TASK TO COMPLETE — Set out exactly, line by line, the stretch of data below that begins at the line containing "The width and" and ends at the line containing "The height and width of the screenshot is (678, 1024).", with both ends kept.

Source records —

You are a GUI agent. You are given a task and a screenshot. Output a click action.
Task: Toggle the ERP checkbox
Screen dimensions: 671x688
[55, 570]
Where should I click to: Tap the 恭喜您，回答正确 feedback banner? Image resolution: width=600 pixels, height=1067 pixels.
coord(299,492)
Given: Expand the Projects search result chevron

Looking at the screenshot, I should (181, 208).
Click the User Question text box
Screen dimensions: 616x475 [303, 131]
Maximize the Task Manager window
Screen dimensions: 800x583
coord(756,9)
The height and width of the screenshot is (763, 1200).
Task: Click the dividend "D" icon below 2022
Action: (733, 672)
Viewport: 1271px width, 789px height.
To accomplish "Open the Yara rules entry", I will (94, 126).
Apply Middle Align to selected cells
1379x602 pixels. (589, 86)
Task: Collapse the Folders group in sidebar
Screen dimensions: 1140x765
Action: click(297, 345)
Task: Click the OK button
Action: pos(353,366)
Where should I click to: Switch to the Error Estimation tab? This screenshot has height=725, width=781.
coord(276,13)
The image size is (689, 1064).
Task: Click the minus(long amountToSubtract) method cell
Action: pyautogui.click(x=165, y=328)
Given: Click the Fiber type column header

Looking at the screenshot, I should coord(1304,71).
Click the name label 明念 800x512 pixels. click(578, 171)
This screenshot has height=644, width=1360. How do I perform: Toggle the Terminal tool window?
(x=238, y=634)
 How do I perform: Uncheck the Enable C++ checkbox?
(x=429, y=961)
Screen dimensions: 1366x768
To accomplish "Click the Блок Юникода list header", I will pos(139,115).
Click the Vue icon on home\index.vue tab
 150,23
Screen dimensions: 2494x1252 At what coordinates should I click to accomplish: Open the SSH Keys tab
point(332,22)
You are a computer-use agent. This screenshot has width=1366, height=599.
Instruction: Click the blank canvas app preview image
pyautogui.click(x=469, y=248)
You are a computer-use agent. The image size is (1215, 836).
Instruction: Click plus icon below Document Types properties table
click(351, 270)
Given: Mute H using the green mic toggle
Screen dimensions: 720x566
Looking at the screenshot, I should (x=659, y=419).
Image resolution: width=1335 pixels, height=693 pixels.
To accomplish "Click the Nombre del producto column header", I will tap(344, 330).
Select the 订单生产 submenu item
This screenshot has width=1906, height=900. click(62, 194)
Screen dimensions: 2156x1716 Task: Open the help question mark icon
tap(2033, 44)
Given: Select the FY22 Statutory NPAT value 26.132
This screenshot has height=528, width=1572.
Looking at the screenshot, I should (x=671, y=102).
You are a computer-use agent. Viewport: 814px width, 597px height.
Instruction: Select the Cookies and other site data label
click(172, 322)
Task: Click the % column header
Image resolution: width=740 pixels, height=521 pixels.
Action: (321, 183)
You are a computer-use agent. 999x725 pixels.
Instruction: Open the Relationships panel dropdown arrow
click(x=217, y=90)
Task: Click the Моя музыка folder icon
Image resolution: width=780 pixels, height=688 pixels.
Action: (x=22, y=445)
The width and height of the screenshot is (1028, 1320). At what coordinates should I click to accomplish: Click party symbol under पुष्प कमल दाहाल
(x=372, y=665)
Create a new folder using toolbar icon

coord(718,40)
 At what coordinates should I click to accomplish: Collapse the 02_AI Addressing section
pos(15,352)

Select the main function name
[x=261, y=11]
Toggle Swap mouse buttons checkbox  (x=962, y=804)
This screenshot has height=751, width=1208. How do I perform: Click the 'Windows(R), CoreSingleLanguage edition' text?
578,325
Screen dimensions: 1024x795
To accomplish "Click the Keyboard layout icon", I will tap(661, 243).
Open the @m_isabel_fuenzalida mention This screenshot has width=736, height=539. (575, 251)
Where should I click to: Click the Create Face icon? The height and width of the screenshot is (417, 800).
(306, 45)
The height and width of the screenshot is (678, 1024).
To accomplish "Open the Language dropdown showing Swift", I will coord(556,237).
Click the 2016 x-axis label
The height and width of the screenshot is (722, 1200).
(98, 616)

TASK OUTPUT —
The width and height of the screenshot is (1028, 1320). At what coordinates should I click to accomplish: Click party symbol under पुष्प कमल दाहाल
(x=372, y=665)
Create a new folder using toolbar icon

coord(718,40)
 At what coordinates should I click to accomplish: Collapse the 02_AI Addressing section
pos(15,352)

Select the main function name
[x=261, y=11]
Toggle Swap mouse buttons checkbox  (x=962, y=804)
This screenshot has height=751, width=1208. How do I perform: Click the 'Windows(R), CoreSingleLanguage edition' text?
578,325
Screen dimensions: 1024x795
To accomplish "Click the Keyboard layout icon", I will tap(661, 243).
Open the @m_isabel_fuenzalida mention This screenshot has width=736, height=539. (575, 251)
Where should I click to: Click the Create Face icon? The height and width of the screenshot is (417, 800).
(306, 45)
The height and width of the screenshot is (678, 1024).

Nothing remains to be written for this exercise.